Weekly Trend: How the West Can Learn from Kenya’s Mobile Payments Success
In addition to being the cradle of mankind, Kenya can also be called the “cradle of mobile payments,” as well as a thriving hub for tech startups. Perhaps the ability to pay with your phone is not terribly awe-inspiring, but if you’ve ever been inconvenienced because you didn’t have enough cash or a check to pay for a transaction, prepare to be awed: While cities like Washington, D.C., were eagerly waiting for taxi cabs to install credit card machines as late as the second half of 2013, Kenya’s M-Pesa, a mobile phone-based money transfer application run by Safaricom, a subsidiary of UK’s Vodafone, has been making Kenyans’ lives easier since 2007.
In the past couple of years, Kenya has seen the dramatic rise of mobile-phone-based payments to the point where almost every single money-exchange transaction in this country of over 41 million people happens thanks to a phone. In a one-year period ending in November 2014, 25 million Kenyans transacted over $24 billion USD, according to Xinghua.
How does this compare to ApplePay, one of the newest additions to the company’s stellar lineup? While the list of banks and retailers who can handle ApplePay is impressive and grows every day, the limitations of this payment system for now are obvious ApplePay uses NFC (Near Field Communication technology). Considering that the only phones in the Apple lineup equipped with the NFC antenna are the iPhone 6 and 6 plus, this alienates users with earlier models, as well as non-Apple customers. Android customers can use Google Wallet, which uses the same technology but has the same transmitter-related limitations.

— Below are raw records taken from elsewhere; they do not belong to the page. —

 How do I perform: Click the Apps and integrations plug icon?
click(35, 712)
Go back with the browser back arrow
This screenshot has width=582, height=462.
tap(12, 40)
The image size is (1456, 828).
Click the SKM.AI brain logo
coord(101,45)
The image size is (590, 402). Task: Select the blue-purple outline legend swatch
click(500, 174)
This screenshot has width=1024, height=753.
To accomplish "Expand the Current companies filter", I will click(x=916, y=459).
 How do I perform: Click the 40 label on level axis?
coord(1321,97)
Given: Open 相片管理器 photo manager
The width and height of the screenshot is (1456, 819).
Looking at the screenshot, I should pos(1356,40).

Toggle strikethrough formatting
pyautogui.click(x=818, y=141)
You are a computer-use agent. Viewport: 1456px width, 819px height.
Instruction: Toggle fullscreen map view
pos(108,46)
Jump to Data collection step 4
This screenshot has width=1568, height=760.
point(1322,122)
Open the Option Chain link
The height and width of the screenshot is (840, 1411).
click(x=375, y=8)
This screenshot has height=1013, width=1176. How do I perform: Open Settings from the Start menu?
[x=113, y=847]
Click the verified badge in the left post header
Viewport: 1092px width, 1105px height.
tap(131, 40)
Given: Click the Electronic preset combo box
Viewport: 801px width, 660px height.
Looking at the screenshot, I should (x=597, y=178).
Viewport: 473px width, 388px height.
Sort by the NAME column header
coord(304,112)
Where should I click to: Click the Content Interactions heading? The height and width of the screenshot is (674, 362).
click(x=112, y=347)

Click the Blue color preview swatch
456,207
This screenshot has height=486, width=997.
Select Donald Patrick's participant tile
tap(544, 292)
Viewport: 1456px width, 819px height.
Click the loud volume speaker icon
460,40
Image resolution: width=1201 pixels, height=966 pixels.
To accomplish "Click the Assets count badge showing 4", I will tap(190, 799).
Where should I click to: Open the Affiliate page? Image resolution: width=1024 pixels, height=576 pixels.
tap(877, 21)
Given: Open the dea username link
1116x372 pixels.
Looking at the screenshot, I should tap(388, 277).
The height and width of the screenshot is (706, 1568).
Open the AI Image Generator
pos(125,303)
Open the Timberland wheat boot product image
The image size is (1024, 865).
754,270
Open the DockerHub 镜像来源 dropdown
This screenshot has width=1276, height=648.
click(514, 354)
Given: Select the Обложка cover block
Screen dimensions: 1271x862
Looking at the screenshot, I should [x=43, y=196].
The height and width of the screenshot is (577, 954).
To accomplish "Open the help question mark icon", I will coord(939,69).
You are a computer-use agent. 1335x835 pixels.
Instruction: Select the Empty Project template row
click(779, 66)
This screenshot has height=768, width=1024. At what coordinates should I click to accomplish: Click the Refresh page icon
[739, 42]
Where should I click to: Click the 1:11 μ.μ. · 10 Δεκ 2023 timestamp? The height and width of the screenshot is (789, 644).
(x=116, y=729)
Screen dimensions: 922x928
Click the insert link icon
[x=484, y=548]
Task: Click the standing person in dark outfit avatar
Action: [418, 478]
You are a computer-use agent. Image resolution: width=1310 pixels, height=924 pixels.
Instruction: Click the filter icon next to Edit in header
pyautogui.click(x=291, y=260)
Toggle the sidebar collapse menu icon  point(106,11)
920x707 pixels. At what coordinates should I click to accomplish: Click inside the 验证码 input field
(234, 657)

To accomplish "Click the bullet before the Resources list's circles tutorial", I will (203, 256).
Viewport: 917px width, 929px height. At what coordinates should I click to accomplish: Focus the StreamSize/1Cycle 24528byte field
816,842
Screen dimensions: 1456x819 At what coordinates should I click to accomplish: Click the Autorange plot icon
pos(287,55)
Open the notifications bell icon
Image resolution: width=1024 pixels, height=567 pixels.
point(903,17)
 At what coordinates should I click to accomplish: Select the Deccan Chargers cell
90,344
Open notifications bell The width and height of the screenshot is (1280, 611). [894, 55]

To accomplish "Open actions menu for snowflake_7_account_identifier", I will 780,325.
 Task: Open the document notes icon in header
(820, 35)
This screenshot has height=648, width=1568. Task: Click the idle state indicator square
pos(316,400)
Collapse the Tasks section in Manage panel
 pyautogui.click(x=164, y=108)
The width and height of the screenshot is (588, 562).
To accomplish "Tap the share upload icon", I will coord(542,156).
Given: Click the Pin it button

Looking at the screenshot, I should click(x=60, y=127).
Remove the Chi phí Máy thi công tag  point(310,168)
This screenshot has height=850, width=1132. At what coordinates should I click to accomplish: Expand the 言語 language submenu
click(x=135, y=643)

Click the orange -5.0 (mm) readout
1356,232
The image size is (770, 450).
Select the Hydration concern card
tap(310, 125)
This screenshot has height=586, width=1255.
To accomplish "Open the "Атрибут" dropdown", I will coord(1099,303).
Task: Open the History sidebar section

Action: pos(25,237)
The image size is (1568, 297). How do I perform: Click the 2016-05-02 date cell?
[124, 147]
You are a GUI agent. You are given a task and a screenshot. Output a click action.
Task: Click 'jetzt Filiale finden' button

M-Pesa, on the other hand, is easier to operate. It is designed to be used by different carriers and relies on government IDs to verify identity. Since funds can be transferred via text message, it does not rely on sensors or need a special transmitter.
M-Pesa also is designed to thrive in an area where infrastructure is more unreliable and variable. It is more akin to a calling card system than an integrated hardware-software combo. Therefore it’s not just easy to use, but safer than transporting cash with you or going to a bricks-and-mortar bank. This is especially important for people sending money to relatives in rural areas, or for areas where there is civil unrest, as you know that your money is safe. It is also more democratic: No fancy new smartphone is needed to pay your bills.
One of the most exciting things about Kenya’s rise in mobile payments is simply knowing that the developed world can learn a thing or two from emergent economies: It’s important to approach technology with a creative mind. It’s important to focus on what can be done with existing technology and use it to its utmost potential, instead of waiting for the latest and greatest phone to come around.